(Pixel coordinate grounding data)
··········

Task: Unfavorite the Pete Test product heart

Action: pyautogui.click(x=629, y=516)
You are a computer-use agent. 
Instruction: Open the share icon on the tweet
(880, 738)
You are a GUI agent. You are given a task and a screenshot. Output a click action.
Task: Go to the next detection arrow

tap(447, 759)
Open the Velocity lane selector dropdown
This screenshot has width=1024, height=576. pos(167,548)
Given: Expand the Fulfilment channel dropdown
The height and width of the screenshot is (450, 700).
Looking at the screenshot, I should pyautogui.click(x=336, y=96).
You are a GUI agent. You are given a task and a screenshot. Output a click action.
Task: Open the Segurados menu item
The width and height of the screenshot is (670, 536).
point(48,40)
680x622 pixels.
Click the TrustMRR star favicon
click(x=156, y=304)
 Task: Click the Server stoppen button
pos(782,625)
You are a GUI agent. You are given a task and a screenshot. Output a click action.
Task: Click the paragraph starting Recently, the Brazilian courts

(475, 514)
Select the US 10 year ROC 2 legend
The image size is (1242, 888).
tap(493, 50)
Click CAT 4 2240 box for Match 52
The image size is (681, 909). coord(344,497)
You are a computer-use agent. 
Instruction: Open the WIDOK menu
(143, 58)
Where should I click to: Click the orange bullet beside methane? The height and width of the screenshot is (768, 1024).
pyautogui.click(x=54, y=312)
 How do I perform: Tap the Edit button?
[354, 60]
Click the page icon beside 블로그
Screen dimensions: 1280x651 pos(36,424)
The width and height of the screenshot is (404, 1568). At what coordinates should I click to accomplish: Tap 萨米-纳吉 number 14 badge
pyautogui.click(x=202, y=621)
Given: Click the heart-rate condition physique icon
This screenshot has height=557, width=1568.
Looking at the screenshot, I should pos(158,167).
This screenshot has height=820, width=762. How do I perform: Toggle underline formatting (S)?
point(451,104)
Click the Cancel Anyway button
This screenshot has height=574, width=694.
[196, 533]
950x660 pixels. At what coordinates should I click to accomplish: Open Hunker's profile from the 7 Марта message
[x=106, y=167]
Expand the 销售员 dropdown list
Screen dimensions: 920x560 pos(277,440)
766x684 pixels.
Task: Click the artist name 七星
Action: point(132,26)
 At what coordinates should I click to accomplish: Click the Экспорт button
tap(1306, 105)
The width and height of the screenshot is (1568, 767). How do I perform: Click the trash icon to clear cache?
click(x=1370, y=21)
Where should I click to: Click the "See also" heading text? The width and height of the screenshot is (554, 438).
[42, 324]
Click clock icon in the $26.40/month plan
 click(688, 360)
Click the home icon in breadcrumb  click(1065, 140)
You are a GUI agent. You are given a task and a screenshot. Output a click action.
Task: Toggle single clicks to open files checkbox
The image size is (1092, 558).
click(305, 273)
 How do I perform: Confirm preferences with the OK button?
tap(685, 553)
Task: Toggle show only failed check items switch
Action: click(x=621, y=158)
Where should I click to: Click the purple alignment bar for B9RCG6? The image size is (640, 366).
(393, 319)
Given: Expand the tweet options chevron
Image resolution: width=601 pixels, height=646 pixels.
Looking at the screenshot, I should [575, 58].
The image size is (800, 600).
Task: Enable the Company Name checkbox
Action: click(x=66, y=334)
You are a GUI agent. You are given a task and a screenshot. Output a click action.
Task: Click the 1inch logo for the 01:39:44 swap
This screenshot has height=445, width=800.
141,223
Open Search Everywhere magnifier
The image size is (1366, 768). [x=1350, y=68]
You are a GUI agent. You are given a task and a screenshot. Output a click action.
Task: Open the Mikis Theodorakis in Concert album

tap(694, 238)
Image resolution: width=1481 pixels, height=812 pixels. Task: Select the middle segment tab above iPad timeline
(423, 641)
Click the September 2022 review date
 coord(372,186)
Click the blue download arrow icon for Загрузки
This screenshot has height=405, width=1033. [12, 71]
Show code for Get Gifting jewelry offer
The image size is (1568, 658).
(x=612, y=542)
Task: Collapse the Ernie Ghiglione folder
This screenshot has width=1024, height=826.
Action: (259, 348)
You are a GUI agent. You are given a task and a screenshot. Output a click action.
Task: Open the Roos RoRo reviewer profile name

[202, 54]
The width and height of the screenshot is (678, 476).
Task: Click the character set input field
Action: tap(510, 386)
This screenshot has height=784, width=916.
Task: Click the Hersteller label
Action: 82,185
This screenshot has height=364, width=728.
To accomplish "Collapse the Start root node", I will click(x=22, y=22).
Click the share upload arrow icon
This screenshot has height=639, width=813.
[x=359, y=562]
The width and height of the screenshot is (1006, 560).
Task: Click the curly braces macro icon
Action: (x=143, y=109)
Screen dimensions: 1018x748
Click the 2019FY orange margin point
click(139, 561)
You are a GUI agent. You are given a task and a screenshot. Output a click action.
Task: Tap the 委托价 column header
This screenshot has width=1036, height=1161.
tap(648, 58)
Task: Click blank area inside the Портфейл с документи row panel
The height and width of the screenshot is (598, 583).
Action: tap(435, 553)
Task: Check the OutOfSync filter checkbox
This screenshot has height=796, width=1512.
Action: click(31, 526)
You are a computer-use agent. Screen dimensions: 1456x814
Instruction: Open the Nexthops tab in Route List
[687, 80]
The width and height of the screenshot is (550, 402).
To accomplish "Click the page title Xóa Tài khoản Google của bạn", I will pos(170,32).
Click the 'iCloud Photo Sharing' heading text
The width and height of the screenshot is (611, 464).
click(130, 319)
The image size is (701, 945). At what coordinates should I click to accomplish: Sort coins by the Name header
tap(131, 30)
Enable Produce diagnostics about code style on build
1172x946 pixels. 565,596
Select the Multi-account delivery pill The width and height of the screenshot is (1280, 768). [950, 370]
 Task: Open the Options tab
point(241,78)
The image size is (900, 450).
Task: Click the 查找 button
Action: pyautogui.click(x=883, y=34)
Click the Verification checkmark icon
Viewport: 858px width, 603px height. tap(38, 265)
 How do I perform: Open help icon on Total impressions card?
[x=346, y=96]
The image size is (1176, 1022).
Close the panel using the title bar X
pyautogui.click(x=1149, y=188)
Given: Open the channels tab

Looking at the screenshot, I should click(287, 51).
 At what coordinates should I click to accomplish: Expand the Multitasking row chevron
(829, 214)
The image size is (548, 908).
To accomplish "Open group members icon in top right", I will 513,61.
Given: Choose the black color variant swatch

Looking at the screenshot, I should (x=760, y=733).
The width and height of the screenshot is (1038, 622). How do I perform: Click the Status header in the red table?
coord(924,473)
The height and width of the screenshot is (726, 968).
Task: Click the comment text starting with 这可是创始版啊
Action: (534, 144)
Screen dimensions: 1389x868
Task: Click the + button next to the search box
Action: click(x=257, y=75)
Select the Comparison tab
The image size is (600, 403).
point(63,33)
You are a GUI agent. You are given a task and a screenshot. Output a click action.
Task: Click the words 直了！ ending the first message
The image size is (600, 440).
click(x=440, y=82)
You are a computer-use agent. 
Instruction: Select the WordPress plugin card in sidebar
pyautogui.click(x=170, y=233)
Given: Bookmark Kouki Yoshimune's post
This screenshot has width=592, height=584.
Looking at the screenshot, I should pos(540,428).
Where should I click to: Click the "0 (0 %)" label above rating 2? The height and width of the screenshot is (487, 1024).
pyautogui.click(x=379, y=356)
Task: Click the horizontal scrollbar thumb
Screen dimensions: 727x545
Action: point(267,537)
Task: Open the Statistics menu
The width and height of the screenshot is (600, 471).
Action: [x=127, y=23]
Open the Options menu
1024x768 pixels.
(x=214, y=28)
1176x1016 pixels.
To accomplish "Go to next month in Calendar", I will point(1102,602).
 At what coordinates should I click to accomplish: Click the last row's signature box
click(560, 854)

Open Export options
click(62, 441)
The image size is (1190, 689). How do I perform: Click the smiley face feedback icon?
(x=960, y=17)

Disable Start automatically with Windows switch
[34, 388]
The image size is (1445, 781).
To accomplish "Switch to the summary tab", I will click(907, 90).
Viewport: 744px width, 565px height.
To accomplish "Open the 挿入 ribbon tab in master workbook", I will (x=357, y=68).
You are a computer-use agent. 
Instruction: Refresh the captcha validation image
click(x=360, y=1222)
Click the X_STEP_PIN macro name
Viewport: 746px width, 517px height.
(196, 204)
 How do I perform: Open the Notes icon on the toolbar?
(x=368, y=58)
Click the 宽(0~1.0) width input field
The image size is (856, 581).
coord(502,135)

··········

> _EXERCISE BRIEF_:
From the data above, return every line from the line that has "The image size is (548, 908)." up to and including the line that has "Task: Click the horizontal scrollbar thumb", exactly.

> _YOUR SOLUTION_:
The image size is (548, 908).
To accomplish "Open group members icon in top right", I will 513,61.
Given: Choose the black color variant swatch

Looking at the screenshot, I should (x=760, y=733).
The width and height of the screenshot is (1038, 622). How do I perform: Click the Status header in the red table?
coord(924,473)
The height and width of the screenshot is (726, 968).
Task: Click the comment text starting with 这可是创始版啊
Action: (534, 144)
Screen dimensions: 1389x868
Task: Click the + button next to the search box
Action: click(x=257, y=75)
Select the Comparison tab
The image size is (600, 403).
point(63,33)
You are a GUI agent. You are given a task and a screenshot. Output a click action.
Task: Click the words 直了！ ending the first message
The image size is (600, 440).
click(x=440, y=82)
You are a computer-use agent. 
Instruction: Select the WordPress plugin card in sidebar
pyautogui.click(x=170, y=233)
Given: Bookmark Kouki Yoshimune's post
This screenshot has width=592, height=584.
Looking at the screenshot, I should pos(540,428).
Where should I click to: Click the "0 (0 %)" label above rating 2? The height and width of the screenshot is (487, 1024).
pyautogui.click(x=379, y=356)
Task: Click the horizontal scrollbar thumb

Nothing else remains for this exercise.